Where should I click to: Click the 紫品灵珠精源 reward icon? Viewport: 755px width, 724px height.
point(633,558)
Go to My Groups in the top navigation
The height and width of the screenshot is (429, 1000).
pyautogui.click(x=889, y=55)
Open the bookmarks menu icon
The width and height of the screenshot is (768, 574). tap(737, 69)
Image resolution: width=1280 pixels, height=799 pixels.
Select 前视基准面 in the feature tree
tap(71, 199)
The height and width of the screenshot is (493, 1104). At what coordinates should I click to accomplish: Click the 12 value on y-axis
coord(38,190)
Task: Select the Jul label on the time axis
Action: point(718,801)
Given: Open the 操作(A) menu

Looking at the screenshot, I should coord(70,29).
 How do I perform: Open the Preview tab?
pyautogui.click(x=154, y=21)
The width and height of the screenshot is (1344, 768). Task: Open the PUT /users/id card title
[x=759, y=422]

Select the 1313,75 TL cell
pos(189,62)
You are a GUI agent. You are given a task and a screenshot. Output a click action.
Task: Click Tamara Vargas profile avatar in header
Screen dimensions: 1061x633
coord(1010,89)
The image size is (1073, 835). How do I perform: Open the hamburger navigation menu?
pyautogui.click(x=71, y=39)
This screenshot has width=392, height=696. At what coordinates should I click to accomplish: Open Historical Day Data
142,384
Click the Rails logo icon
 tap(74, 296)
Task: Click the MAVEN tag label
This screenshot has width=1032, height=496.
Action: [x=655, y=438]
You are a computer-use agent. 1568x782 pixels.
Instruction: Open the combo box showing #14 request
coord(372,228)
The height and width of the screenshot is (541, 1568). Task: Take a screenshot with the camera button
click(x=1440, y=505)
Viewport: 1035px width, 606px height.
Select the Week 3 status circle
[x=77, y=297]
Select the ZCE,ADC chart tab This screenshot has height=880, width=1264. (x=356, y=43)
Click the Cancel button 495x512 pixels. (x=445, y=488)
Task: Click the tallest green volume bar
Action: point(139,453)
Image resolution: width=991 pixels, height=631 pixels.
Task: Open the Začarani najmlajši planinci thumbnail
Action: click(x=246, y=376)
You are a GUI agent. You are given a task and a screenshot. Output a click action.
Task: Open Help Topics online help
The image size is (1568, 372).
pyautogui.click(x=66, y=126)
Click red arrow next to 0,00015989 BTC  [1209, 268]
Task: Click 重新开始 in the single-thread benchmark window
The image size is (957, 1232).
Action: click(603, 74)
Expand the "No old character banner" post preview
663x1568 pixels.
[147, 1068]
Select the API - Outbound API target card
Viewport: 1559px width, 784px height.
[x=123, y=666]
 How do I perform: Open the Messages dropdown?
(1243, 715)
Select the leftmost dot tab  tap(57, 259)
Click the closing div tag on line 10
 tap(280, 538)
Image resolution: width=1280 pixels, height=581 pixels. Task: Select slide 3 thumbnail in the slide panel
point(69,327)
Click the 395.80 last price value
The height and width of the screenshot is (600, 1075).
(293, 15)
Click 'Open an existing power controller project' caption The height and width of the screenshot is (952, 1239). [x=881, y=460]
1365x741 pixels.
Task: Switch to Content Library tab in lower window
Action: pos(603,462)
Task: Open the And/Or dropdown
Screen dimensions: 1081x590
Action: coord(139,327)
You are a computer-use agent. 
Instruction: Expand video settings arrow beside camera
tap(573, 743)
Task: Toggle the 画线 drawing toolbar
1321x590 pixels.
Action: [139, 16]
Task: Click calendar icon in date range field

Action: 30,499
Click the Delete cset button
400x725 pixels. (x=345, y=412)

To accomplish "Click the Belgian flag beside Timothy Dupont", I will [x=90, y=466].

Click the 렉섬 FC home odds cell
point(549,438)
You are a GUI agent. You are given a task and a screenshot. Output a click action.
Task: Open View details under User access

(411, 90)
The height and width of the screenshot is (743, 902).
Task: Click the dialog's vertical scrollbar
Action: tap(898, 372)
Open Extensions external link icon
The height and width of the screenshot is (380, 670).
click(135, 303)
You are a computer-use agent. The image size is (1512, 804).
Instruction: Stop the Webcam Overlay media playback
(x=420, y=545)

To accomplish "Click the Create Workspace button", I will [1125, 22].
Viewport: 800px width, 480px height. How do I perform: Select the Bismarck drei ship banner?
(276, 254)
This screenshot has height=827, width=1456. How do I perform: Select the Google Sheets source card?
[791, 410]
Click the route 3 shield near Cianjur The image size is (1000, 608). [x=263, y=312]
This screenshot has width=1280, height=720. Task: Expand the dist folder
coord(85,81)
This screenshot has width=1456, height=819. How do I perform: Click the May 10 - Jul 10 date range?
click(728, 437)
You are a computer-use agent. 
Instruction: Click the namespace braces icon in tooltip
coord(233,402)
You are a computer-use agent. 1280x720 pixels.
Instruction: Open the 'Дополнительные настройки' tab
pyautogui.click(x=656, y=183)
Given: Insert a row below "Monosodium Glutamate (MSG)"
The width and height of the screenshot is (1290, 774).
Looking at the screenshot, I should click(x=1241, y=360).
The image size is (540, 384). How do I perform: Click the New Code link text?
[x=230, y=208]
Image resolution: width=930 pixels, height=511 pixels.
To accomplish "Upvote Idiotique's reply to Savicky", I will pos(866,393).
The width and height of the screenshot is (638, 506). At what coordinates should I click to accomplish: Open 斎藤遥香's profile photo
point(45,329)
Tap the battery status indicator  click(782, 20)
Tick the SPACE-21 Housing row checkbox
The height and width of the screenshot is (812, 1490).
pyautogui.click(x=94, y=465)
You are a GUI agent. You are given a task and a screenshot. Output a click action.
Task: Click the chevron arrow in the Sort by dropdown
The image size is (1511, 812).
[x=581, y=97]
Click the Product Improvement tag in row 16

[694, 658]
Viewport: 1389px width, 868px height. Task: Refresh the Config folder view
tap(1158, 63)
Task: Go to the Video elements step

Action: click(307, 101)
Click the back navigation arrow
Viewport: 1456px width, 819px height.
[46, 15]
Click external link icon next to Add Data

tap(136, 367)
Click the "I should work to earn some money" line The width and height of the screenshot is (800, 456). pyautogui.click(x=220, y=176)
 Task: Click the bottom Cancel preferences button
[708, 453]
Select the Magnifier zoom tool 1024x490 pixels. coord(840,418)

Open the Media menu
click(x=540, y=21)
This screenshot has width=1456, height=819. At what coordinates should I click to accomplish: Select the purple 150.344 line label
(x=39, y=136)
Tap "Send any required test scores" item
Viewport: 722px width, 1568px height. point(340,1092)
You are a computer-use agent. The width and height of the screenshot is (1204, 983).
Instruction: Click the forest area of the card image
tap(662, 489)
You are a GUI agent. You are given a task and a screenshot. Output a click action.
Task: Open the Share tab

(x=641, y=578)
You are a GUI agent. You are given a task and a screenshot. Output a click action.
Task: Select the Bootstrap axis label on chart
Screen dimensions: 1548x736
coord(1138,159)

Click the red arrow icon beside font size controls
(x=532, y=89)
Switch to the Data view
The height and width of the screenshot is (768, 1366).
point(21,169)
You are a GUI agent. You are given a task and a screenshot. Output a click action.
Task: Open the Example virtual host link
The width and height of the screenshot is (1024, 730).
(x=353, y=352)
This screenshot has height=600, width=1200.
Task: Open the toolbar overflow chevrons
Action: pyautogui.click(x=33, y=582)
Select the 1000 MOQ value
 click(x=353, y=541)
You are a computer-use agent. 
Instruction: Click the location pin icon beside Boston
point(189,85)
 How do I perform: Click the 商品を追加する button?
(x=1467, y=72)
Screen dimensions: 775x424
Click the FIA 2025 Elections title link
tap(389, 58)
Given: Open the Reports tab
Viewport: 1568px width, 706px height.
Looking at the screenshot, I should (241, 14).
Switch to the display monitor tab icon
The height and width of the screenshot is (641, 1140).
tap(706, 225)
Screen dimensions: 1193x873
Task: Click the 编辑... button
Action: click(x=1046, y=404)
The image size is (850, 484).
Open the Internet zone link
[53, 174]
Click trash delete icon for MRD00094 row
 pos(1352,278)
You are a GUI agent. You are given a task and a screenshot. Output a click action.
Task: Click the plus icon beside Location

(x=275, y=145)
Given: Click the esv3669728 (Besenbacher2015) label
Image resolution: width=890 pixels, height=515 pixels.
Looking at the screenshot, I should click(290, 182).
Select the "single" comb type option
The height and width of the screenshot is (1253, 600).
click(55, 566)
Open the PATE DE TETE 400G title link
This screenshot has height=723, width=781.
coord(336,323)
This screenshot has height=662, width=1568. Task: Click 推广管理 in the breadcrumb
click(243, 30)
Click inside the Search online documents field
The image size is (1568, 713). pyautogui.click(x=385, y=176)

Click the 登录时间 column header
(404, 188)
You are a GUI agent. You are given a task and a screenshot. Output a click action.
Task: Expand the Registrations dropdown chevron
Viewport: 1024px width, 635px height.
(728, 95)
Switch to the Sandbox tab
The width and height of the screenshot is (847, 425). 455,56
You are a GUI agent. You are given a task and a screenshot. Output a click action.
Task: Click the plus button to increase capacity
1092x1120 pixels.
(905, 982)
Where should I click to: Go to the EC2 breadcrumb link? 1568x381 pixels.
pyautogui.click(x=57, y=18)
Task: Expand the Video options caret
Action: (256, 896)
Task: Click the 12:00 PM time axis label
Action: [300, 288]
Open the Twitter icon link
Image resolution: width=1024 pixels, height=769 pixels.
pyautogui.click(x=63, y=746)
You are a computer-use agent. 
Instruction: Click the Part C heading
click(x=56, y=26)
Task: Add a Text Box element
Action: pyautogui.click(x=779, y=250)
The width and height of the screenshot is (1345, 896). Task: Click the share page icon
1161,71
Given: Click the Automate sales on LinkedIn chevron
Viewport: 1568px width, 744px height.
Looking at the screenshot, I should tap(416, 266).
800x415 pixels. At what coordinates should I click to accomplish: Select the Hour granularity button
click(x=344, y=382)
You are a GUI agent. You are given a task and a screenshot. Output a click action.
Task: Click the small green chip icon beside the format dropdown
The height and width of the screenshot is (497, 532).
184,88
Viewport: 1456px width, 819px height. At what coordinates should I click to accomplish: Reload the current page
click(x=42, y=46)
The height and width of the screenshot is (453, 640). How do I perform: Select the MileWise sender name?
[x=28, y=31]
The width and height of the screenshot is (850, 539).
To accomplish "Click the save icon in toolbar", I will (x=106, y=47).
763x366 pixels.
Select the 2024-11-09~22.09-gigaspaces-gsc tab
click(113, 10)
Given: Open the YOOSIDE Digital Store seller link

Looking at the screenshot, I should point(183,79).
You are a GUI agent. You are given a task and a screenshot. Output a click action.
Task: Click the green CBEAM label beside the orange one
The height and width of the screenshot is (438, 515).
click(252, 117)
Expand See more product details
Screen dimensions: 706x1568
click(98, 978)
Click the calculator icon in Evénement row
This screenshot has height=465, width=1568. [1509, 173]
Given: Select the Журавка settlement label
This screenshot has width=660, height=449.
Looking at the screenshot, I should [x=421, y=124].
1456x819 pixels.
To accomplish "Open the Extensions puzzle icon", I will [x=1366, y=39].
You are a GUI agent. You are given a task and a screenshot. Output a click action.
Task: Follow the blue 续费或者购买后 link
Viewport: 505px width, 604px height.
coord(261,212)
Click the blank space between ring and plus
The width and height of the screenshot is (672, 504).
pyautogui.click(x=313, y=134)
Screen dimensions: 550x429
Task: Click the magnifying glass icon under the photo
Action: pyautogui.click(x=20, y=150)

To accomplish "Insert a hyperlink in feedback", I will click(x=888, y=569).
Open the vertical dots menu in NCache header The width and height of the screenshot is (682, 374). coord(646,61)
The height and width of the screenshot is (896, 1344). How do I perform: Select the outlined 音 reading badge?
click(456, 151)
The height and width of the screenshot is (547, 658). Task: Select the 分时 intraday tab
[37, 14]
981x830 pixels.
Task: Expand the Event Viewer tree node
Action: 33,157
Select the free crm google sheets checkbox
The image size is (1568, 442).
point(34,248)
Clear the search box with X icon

* **Written request**
Repeat, word for word, the lines of the listing beginning with the line that contains "This screenshot has width=392, height=696." and stopping after the line that contains "Click red arrow".

* **Output below**
This screenshot has width=392, height=696. At what coordinates should I click to accomplish: Open Historical Day Data
142,384
Click the Rails logo icon
 tap(74, 296)
Task: Click the MAVEN tag label
This screenshot has width=1032, height=496.
Action: [x=655, y=438]
You are a computer-use agent. 1568x782 pixels.
Instruction: Open the combo box showing #14 request
coord(372,228)
The height and width of the screenshot is (541, 1568). Task: Take a screenshot with the camera button
click(x=1440, y=505)
Viewport: 1035px width, 606px height.
Select the Week 3 status circle
[x=77, y=297]
Select the ZCE,ADC chart tab This screenshot has height=880, width=1264. (x=356, y=43)
Click the Cancel button 495x512 pixels. (x=445, y=488)
Task: Click the tallest green volume bar
Action: point(139,453)
Image resolution: width=991 pixels, height=631 pixels.
Task: Open the Začarani najmlajši planinci thumbnail
Action: click(x=246, y=376)
You are a GUI agent. You are given a task and a screenshot. Output a click action.
Task: Open Help Topics online help
The image size is (1568, 372).
pyautogui.click(x=66, y=126)
Click red arrow next to 0,00015989 BTC  [1209, 268]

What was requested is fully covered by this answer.